Rescale only the part that opens with the first row and closes with the line containing "pyautogui.click(x=513, y=12)", both included. Reproduce every line, requests included, and multiply each click coordinate in the answers by 1.55, rounding to whole numbers with halves rounded up.
---+---
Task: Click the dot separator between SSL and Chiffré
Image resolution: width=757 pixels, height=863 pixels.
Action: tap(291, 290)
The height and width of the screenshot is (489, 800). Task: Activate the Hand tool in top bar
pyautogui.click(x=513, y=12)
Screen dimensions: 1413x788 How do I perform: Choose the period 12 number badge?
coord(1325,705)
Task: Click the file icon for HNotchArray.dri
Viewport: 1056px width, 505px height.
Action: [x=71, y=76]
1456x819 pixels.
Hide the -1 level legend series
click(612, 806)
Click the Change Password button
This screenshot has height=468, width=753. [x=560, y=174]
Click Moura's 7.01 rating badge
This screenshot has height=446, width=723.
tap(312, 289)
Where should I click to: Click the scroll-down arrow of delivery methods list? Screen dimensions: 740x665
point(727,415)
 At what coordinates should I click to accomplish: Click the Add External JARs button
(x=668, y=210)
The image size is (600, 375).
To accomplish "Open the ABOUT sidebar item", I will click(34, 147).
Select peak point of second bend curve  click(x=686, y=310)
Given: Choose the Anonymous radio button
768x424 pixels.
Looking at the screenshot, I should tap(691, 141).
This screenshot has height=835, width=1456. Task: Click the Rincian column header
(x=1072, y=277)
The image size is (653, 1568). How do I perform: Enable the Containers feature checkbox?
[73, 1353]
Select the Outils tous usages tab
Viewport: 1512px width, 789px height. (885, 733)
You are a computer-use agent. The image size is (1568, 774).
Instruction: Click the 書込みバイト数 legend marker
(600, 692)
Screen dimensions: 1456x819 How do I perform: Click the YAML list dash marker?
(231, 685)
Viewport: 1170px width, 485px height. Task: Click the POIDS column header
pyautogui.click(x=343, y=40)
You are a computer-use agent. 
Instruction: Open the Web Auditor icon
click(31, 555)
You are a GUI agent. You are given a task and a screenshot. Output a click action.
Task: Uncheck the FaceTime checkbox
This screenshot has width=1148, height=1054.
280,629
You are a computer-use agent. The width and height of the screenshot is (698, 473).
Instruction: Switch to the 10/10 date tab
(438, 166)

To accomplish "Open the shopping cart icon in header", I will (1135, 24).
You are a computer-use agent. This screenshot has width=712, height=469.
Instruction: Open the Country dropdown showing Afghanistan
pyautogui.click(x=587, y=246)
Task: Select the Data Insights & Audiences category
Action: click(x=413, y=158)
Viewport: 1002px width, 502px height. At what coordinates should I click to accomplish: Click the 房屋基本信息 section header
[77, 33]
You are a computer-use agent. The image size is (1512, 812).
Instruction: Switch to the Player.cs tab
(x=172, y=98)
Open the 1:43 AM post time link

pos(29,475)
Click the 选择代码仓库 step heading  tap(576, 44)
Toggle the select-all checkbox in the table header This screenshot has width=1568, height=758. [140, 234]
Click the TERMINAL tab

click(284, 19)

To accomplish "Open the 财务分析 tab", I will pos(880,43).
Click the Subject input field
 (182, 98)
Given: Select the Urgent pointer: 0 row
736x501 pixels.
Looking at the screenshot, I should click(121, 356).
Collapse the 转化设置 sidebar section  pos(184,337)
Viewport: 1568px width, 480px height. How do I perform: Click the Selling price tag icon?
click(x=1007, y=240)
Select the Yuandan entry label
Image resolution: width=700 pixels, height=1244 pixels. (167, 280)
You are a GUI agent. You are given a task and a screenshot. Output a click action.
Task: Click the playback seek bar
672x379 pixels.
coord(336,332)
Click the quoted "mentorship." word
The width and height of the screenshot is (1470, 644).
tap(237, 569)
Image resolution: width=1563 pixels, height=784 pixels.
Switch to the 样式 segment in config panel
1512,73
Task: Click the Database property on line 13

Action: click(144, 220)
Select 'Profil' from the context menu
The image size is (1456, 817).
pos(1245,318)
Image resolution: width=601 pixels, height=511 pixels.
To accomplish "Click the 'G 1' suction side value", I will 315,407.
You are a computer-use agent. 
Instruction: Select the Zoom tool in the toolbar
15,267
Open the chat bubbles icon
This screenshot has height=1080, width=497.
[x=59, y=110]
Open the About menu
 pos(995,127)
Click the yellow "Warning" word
---+---
» **Task output**:
Task: Click the dot separator between SSL and Chiffré
Image resolution: width=757 pixels, height=863 pixels.
Action: tap(451, 450)
The height and width of the screenshot is (489, 800). Task: Activate the Hand tool in top bar
pyautogui.click(x=795, y=19)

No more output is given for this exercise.